(Phys.org)—Researchers at the University of Texas have found that a certain type of bacteria that lives in the mammalian gut creates a virus to kill off competitors. In their paper published in the Proceedings of the National Academy of Sciences, the team says their discovery came about purely by accident.
Phages, short for bacteriophages, are viruses created by bacteria that target and destroy other bacteria. They are of great interest to scientists because if they could be controlled, they could provide perhaps the ultimate anti-bacterial agent. Unfortunately, despite a lot of research since their discovery nearly century ago, very little is known about how they function, particularly, in the human gut. In this new research, the team discovered something that had never been seen before, a strain of bacteria that create a phage for the express purpose of killing off other bacteria that are competing for the same resources.
The gut, as most know, is home to trillions of bacteria; some provide benefits to the host, such as helping to digest certain foods, while others are not so good, causing digestive problems. One in particular, the plentiful Enterococcus faecalis, appears to live without creating problems in the gut, but causes a lot of problems when it gets in the bloodstream, accounting for many hospital acquired infections. In looking at a particular strain of E. faecalis known as V583, the researchers found that when it was introduced alone into a germ-free mouse gut, it began churning out phages, which seemed counter-productive as it takes a lot of energy to do so.

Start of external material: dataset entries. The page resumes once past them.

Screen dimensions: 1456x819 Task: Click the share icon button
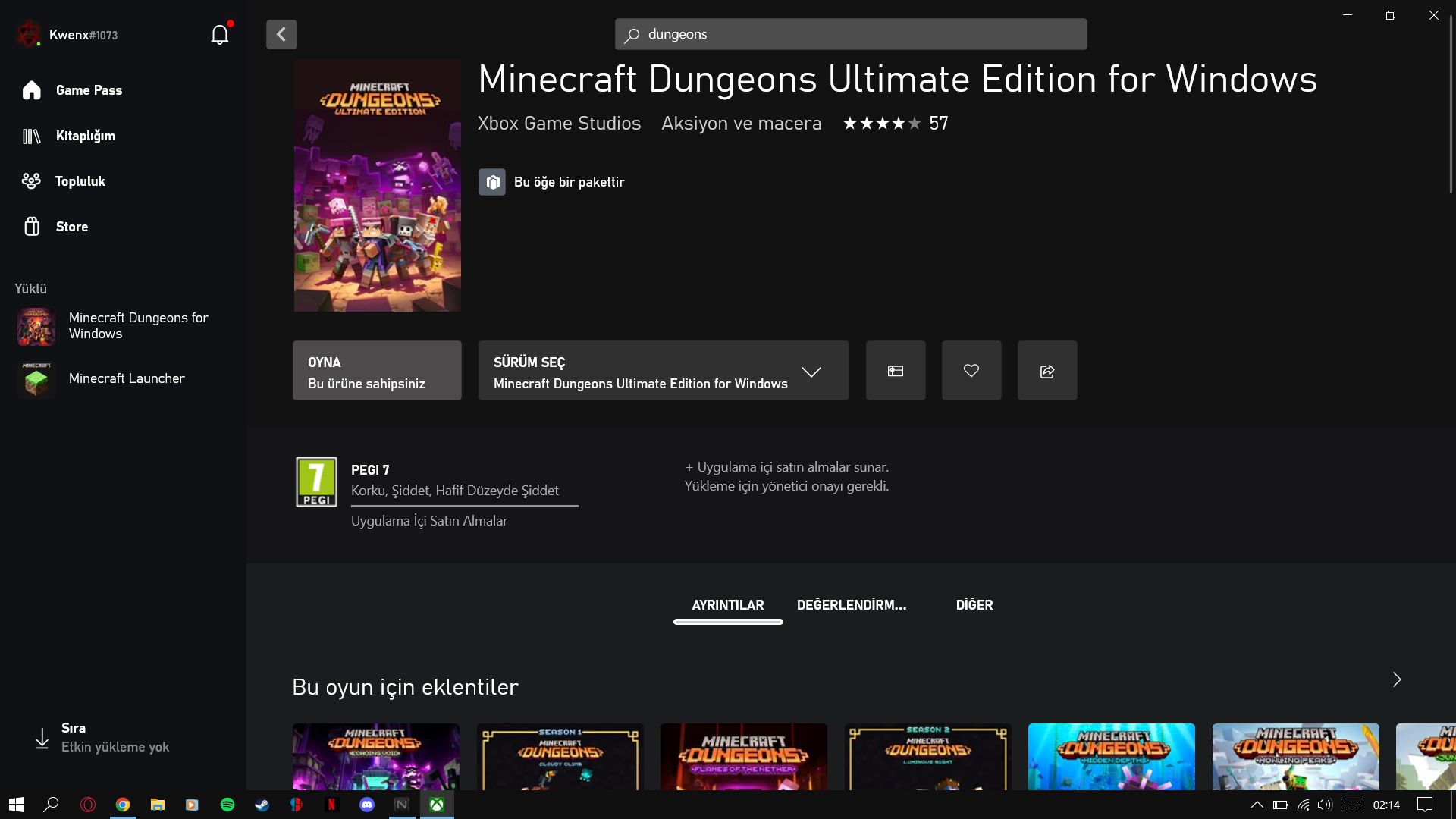(1047, 371)
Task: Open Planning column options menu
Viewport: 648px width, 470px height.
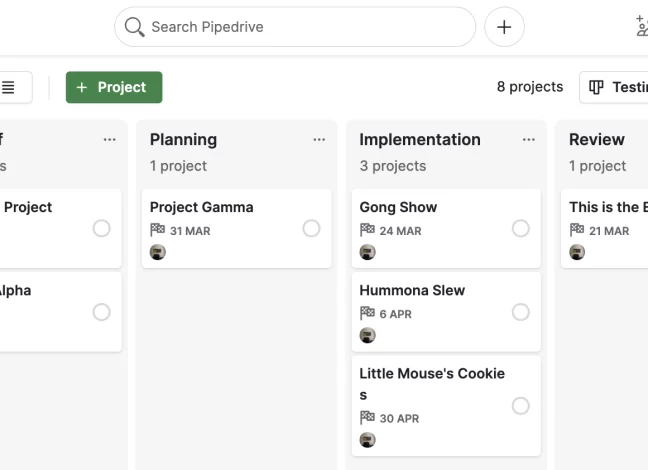Action: 319,140
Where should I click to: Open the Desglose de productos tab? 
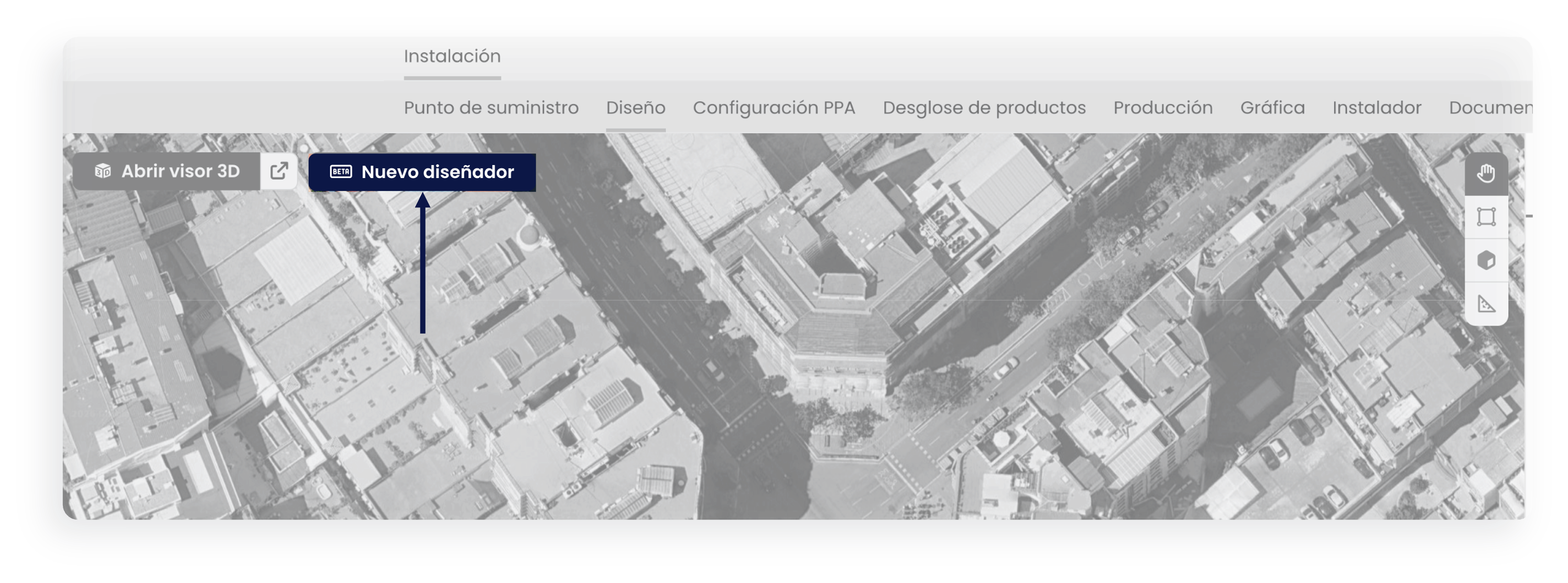point(984,108)
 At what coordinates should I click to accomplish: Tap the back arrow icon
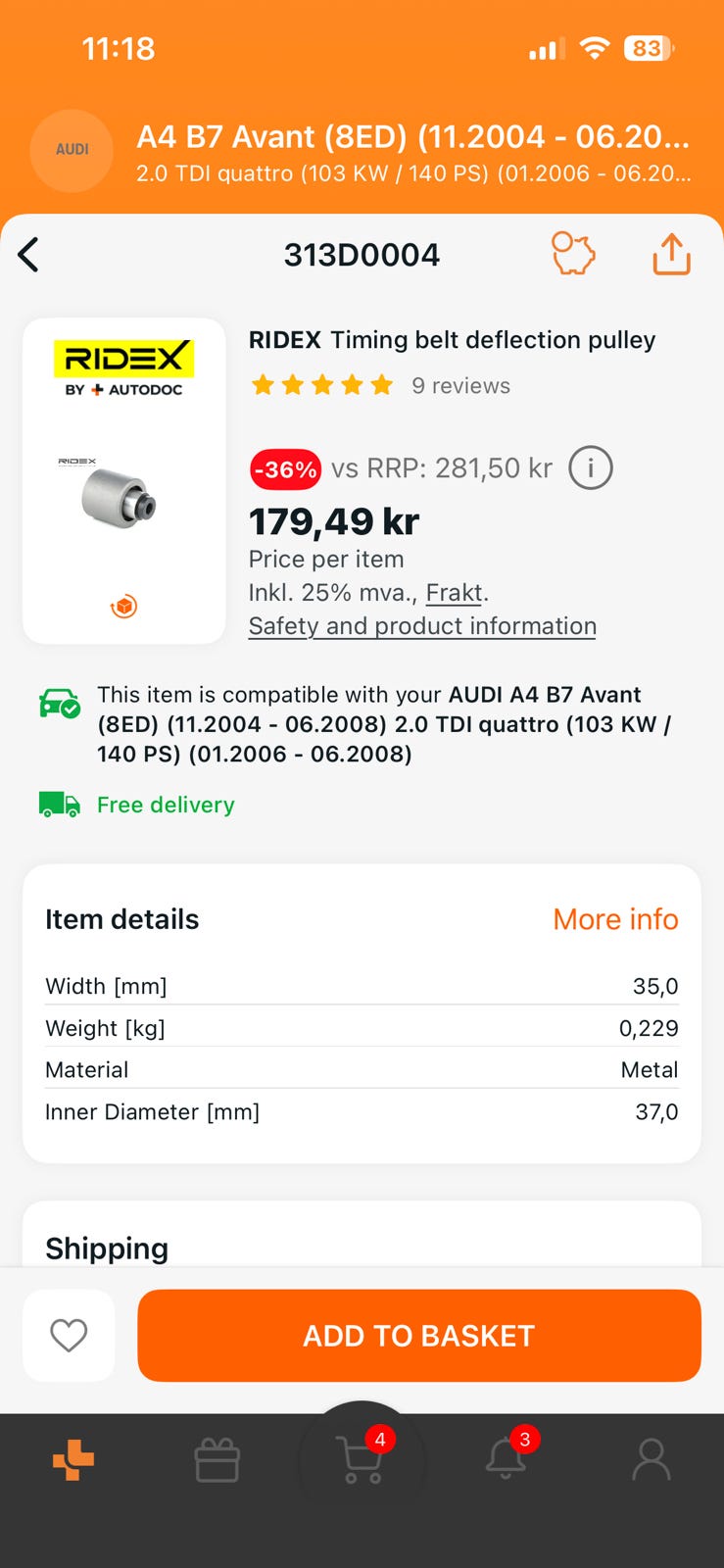29,255
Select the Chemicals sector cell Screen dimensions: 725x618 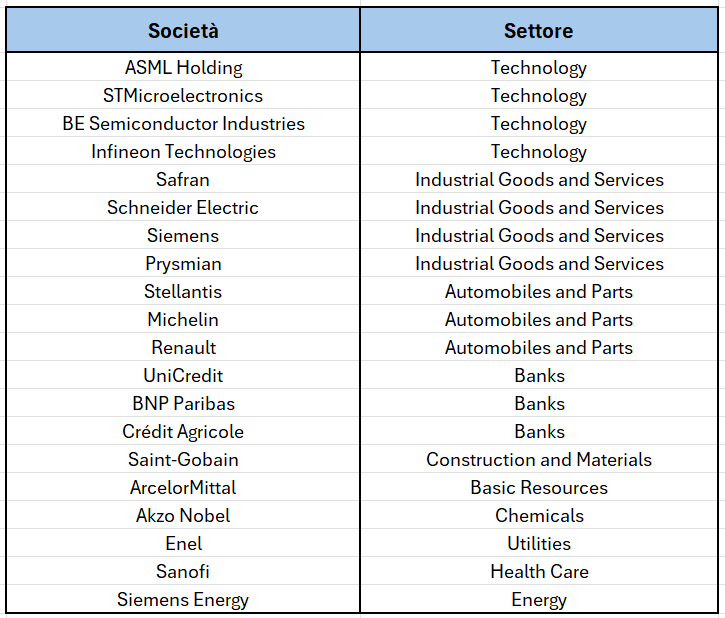tap(539, 516)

In looking closer, the team discovered that V583 did have a purpose, and that was to kill any other strains of E. faecalis that might show up, gobbling resources. Thus, the gut bacteria were creating phages to use as a weapon against closely related bacteria that might consume shared resources. The researchers call it a form of bacterial warfare, but also suggest that the discovery might offer some insight into how bacteria in general might be used to create phages in ways that can be controlled, allowing for the development of targeted anti-bacterial agents that kill offending bacteria without harming those that are beneficial.
Explore further: Study provides new insights into the genetics of drug-resistant fungal infections
More information: A composite bacteriophage alters colonization by an intestinal commensal bacterium, PNAS, Published online before print October 8, 2012, doi: 10.1073/pnas.1206136109
The mammalian intestine is home to a dense community of bacteria and its associated bacteriophage (phage). Virtually nothing is known about how phages impact the establishment and maintenance of resident bacterial communities in the intestine. Here, we examine the phages harbored by Enterococcus faecalis, a commensal of the human intestine. We show that E. faecalis strain V583 produces a composite phage (ϕV1/7) derived from two distinct chromosomally encoded prophage elements. One prophage, prophage 1 (ϕV1), encodes the structural genes necessary for phage particle production. Another prophage, prophage 7 (ϕV7), is required for phage infection of susceptible host bacteria. Production of ϕV1/7 is controlled, in part, by nutrient availability, because ϕV1/7 particle numbers are elevated by free amino acids in culture and during growth in the mouse intestine. ϕV1/7 confers an advantage to E. faecalis V583 during competition with other E. faecalis strains in vitro and in vivo. Thus, we propose that E. faecalis V583 uses phage particles to establish and maintain dominance of its intestinal niche in the presence of closely related competing strains. Our findings indicate that bacteriophages can impact the dynamics of bacterial colonization in the mammalian intestinal ecosystem.